____ Dataset records

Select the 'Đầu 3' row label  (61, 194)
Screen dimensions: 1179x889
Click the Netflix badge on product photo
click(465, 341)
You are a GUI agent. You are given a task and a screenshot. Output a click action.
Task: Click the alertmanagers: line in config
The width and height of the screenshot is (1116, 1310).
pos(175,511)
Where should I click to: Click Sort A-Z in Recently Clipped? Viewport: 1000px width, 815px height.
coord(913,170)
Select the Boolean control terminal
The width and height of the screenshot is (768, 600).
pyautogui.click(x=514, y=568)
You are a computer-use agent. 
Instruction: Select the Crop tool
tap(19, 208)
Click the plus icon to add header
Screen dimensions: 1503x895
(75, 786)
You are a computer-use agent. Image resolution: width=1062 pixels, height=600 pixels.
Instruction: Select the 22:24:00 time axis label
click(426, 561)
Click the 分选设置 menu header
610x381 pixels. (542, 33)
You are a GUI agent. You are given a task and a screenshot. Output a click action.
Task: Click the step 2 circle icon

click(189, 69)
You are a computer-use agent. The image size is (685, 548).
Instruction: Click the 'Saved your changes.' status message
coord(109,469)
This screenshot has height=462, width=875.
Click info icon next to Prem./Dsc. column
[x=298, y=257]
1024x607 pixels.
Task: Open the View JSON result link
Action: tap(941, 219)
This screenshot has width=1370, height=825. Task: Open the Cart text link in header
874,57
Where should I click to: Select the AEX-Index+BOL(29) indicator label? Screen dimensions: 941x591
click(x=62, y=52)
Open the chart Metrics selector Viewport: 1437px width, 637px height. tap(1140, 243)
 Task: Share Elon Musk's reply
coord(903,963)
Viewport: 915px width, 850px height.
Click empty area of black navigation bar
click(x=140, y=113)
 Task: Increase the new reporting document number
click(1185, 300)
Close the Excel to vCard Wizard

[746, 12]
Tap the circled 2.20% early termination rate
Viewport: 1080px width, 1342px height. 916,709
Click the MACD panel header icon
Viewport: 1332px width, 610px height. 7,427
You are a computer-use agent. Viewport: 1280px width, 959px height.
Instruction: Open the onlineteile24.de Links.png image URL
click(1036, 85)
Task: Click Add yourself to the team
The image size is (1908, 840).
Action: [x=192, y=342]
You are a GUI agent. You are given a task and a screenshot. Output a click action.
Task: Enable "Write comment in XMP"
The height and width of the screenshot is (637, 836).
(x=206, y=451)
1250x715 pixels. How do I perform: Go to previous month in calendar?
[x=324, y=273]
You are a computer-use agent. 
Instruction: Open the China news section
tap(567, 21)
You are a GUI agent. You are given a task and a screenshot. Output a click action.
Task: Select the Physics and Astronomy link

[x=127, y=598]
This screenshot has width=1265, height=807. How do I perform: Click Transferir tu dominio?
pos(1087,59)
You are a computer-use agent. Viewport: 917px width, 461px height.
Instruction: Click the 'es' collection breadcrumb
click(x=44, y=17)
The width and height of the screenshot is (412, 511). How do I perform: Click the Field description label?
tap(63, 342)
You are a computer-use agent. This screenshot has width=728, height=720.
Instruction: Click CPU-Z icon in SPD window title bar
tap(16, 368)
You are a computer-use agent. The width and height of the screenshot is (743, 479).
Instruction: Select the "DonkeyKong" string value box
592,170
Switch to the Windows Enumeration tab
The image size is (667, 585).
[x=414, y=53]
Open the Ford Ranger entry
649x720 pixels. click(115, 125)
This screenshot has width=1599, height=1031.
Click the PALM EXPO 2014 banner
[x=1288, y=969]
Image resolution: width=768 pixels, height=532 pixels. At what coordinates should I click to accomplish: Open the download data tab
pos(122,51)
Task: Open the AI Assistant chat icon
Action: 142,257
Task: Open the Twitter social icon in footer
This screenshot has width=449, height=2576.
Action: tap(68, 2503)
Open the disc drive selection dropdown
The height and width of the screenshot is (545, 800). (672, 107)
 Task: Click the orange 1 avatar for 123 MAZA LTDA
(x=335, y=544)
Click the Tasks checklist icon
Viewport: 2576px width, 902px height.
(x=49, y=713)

________

▶ [What the task asks]:
Look back at the entries above and repeat, unchanged, every line from the line holding "This screenshot has width=449, height=2576." through the line holding "Click the Tasks checklist icon".

▶ [Written reply]:
This screenshot has width=449, height=2576.
Action: tap(68, 2503)
Open the disc drive selection dropdown
The height and width of the screenshot is (545, 800). (672, 107)
 Task: Click the orange 1 avatar for 123 MAZA LTDA
(x=335, y=544)
Click the Tasks checklist icon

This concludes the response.